▶ **Texto fornecido**:
____________
CRISTO, Jesus → ReligiãoCatolicismoProtestantismo → Igreja Ortodoxa

Cristo não pertence ao Cristianismo, mas ao mundo inteiro
(Gandhi)

O aparecimento da figura de Cristo dividiu a história da Humanidade em duas épocas: Antes e Depois DELE. A partir de Jesus Cristo, criou-se um novo calendário, começando uma nova Era, a "NOSSA ERA", a da civilização cristã. A cultura ocidental, antes de Cristo, era dominada por uma concepção religiosa mesquinha, incestuosa e vingativa. Basta citar dois episódios semelhantes, um ligado ao Politeísmo greco-romano e outro ao Judaísmo hebraico, cuja lembrança ofende indelevelmente a inteligência e o sentimento humano: Agamenão, que está pronto a sacrificar à vingativa deusa Diana sua jovem filha Ifigênia, e Abraão, disposto a matar seu filho Isaac para superar o "teste" de obediência a que o submeteu o caprichoso Jeová. Jesus veio ao mundo para inverter esta lógica milenar com um ensinamento simples: amar a Deus é amar o próximo, o ser que está ao nosso lado e a realidade que nos circunda. Os deuses pagãos e o deus do Velho Testamento foram substituídos pelo Deus da misericórdia. Essa nova concepção da divindade atravessou toda a história das religiões. O maior milagre que circunda a figura de Cristo foi o de ter conseguido concentrar na sua pessoa o que houve de bom antes e depois dele: o monoteísmo, a crença num único deus, sistema criado pelo filósofo persa Zoroastro e adotado pelo Judaísmo; a observância das normas morais que se encontram no Velho Testamento (→ Bíblia); a utopia socialista de Platão; o pacifismo e a tolerância ensinados pelos textos dos Vedas da Índia (→ Budismo). Após sua morte, a Palavra de Cristo revolucionou o curso da humanidade. O historiador britânico Edward Gibbon (1737–1794), na sua vasta obra em cinco volumes, Declínio e Queda do Império Romano, defende a tese de que o Cristianismo foi a causa principal da decadência da maior potência da Antiguidade pela sua pregação pacifista e por projetar a felicidade num mundo sobrenatural. De outro lado, o sociólogo alemão Max Weber (1864–1920), na obra clássica A Ética Protestante e o Espírito do Capitalismo, mostra como os princípios do Cristianismo, na sua versão luterana e calvinista, nortearam a construção da maior potência do mundo atual, o império econômico dos Estados Unidos da América do Norte. A base do sucesso da civilização anglo-saxônica e norte-americana, segundo Weber, estaria na "Ética do Trabalho", propugnada nos evangelhos e nas epístolas do apóstolo Paulo e praticada principalmente por ingleses e americanos, convencidos de que a riqueza é um sinal da bênção divina.
____________
▶ **Dados**:
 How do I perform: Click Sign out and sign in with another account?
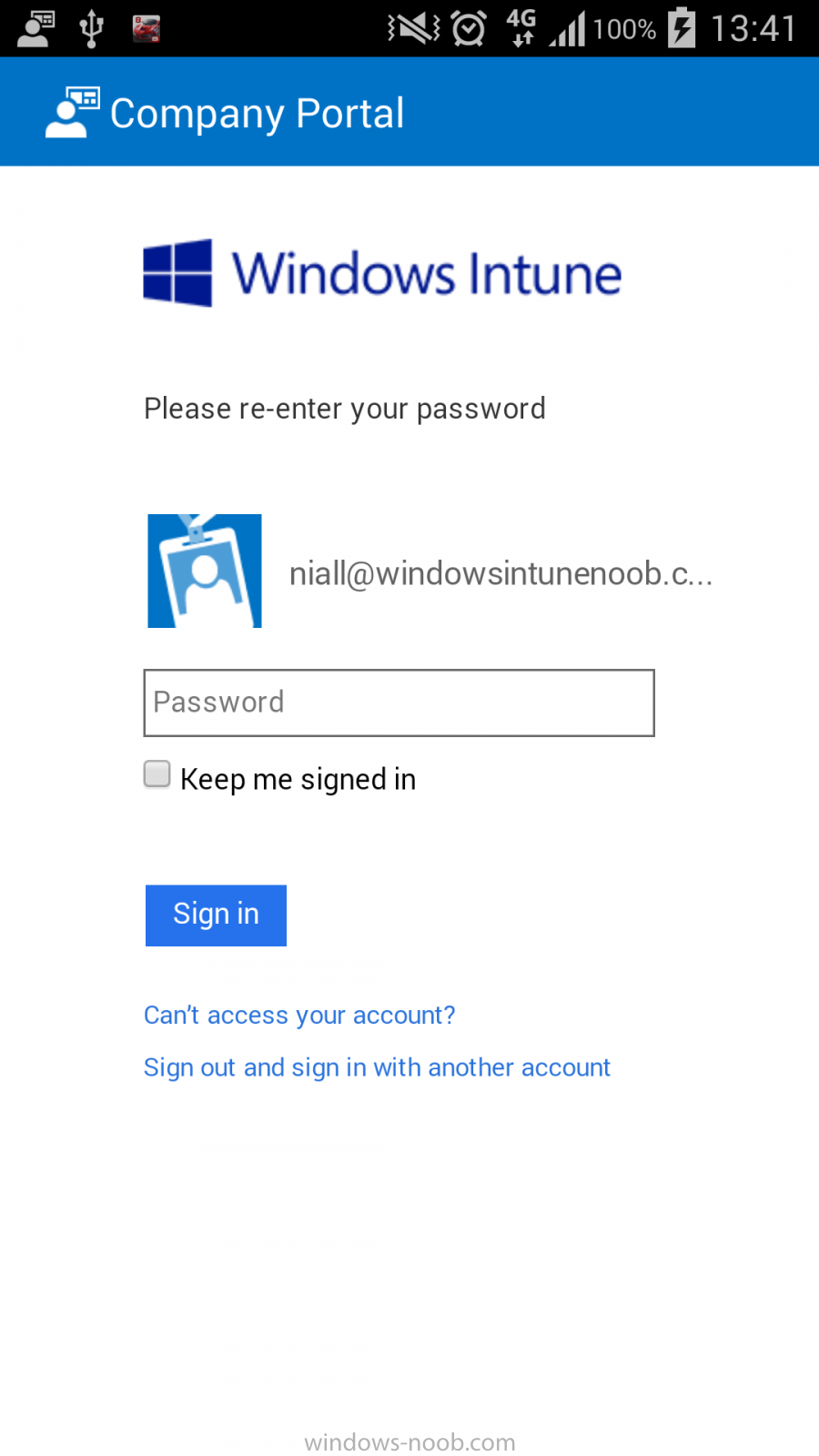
____________
▶ **Objetivo**: Transcreva palavra por palavra o texto sobre Cristo, do início ao fim.

▶ **Resultado da tarefa**:
CRISTO, Jesus → ReligiãoCatolicismoProtestantismo → Igreja Ortodoxa

Cristo não pertence ao Cristianismo, mas ao mundo inteiro
(Gandhi)

O aparecimento da figura de Cristo dividiu a história da Humanidade em duas épocas: Antes e Depois DELE. A partir de Jesus Cristo, criou-se um novo calendário, começando uma nova Era, a "NOSSA ERA", a da civilização cristã. A cultura ocidental, antes de Cristo, era dominada por uma concepção religiosa mesquinha, incestuosa e vingativa. Basta citar dois episódios semelhantes, um ligado ao Politeísmo greco-romano e outro ao Judaísmo hebraico, cuja lembrança ofende indelevelmente a inteligência e o sentimento humano: Agamenão, que está pronto a sacrificar à vingativa deusa Diana sua jovem filha Ifigênia, e Abraão, disposto a matar seu filho Isaac para superar o "teste" de obediência a que o submeteu o caprichoso Jeová. Jesus veio ao mundo para inverter esta lógica milenar com um ensinamento simples: amar a Deus é amar o próximo, o ser que está ao nosso lado e a realidade que nos circunda. Os deuses pagãos e o deus do Velho Testamento foram substituídos pelo Deus da misericórdia. Essa nova concepção da divindade atravessou toda a história das religiões. O maior milagre que circunda a figura de Cristo foi o de ter conseguido concentrar na sua pessoa o que houve de bom antes e depois dele: o monoteísmo, a crença num único deus, sistema criado pelo filósofo persa Zoroastro e adotado pelo Judaísmo; a observância das normas morais que se encontram no Velho Testamento (→ Bíblia); a utopia socialista de Platão; o pacifismo e a tolerância ensinados pelos textos dos Vedas da Índia (→ Budismo). Após sua morte, a Palavra de Cristo revolucionou o curso da humanidade. O historiador britânico Edward Gibbon (1737–1794), na sua vasta obra em cinco volumes, Declínio e Queda do Império Romano, defende a tese de que o Cristianismo foi a causa principal da decadência da maior potência da Antiguidade pela sua pregação pacifista e por projetar a felicidade num mundo sobrenatural. De outro lado, o sociólogo alemão Max Weber (1864–1920), na obra clássica A Ética Protestante e o Espírito do Capitalismo, mostra como os princípios do Cristianismo, na sua versão luterana e calvinista, nortearam a construção da maior potência do mundo atual, o império econômico dos Estados Unidos da América do Norte. A base do sucesso da civilização anglo-saxônica e norte-americana, segundo Weber, estaria na "Ética do Trabalho", propugnada nos evangelhos e nas epístolas do apóstolo Paulo e praticada principalmente por ingleses e americanos, convencidos de que a riqueza é um sinal da bênção divina.